Милостивый государь Александр Христофорович.
Семейные обстоятельства требуют моего присутствия в Петербурге: приемлю смелость просить на сие разрешения у Вашего превосходительства.
С глубочайшим почтением и с душевной преданностию честь имею быть,
милостивый государь,
Вашего превосходительства
всепокорнейший слуга
Александр Пушкин.
Москва, 1827.
24 апр.
Пушкин — А. X. Бенкендорфу.
24 апреля 1827. Из Москвы в Петербург.
Милостивый государь Александр Сергеевич!
На письмо Ваше от 24-го прошлого апреля, честь имею Вас уведомить, что я имел счастие доводить содержание оного до сведения государя императора.

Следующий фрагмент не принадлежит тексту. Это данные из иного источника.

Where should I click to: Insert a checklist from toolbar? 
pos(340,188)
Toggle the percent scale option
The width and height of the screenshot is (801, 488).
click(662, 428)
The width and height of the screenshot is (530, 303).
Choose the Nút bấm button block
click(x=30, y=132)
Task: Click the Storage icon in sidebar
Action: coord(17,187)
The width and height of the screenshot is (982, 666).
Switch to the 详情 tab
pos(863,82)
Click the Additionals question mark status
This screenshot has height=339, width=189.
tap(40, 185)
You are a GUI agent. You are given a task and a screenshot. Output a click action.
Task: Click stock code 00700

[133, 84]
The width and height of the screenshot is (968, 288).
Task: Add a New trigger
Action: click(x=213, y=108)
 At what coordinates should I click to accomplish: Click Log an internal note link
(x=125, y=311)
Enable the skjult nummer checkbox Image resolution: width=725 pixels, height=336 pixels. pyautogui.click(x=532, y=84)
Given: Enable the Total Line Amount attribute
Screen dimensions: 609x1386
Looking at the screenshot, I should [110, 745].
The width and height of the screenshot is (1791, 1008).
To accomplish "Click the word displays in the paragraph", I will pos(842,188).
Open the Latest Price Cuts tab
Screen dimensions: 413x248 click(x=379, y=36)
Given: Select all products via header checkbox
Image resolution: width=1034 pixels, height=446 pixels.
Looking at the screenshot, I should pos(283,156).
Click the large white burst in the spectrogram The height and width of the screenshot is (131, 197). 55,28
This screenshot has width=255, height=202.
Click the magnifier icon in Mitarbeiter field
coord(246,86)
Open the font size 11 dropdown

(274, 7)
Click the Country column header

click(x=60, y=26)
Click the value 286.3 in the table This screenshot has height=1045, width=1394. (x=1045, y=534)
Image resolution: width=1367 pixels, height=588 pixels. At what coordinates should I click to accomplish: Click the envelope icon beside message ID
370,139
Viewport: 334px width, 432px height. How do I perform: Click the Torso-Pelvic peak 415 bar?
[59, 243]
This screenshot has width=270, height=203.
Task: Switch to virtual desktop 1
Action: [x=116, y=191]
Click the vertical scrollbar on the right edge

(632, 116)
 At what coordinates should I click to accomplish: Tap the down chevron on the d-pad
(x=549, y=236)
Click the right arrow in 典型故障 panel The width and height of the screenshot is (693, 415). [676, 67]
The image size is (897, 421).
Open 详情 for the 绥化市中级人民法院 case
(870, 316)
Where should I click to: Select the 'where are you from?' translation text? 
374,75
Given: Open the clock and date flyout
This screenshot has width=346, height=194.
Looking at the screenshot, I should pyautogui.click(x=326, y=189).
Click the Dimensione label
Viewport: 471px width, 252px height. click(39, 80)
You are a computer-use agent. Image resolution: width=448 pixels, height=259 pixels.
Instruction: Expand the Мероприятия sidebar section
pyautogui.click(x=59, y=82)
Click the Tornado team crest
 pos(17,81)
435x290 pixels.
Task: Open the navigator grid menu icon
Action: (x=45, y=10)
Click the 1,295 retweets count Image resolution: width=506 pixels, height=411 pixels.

Его величество, соизволяя на прибытие Ваше в С.-Петербург, высочайше отозваться изволил, что не сомневается в том, что данное русским дворянином государю своему честное слово: вести себя благородно и пристойно, будет в полном смысле сдержано.
Мне же, с моей стороны, весьма приятно будет с Вами здесь увидеться и изустно Вас уверить в совершенном почтении, с коим пребываю
Вашим покорнейшим слугою А. Бенкендорф.
А. X. Бенкендорф — Пушкину. 3 мая 1827.
Из Петербурга в Москву.
1827 года, в один из дней начала лета, я посетил бывшую тогда выставку художественных произведений на Невском проспекте против Малой Морской, в доме Таля. В это время была выставлена картина, присланная Карлом Брюлловым из Италии, известная под названием «Итальянское утро».
Уже не в первый раз я с безотчетно приятным наслаждением смотрел на эту картину. Странное чувство остановилось во мне. Казалось, я дышал каким-то дотоле не ведомым воздухом. Что-то неизъяснимо приятное окружало меня.
С таким чувством я вышел на улицу, и первые особы, мне встретившиеся, был барон Дельвиг и с ним под руку идущий, небольшого роста, смуглый и с курчавыми волосами. Я с Дельвигом поздоровался, как с хорошо знакомым, и он меня спросил, разве я не знаю его (указывая на своего товарища). Получив от меня отрицательный ответ, он сказал: «Это — Пушкин». Тогда я, от души обрадовавшись, отнесся к Александру Сергеевичу, как уже несколько знакомому, ибо часто до приезда его виделся с его матерью Надеждой Осиповной и сестрою Ольгою Сергеевною. Одежда на нем была вовсе не петербургского покроя, в особенности же картуз престранного вида (это были первые дни его приезда из Бессарабии).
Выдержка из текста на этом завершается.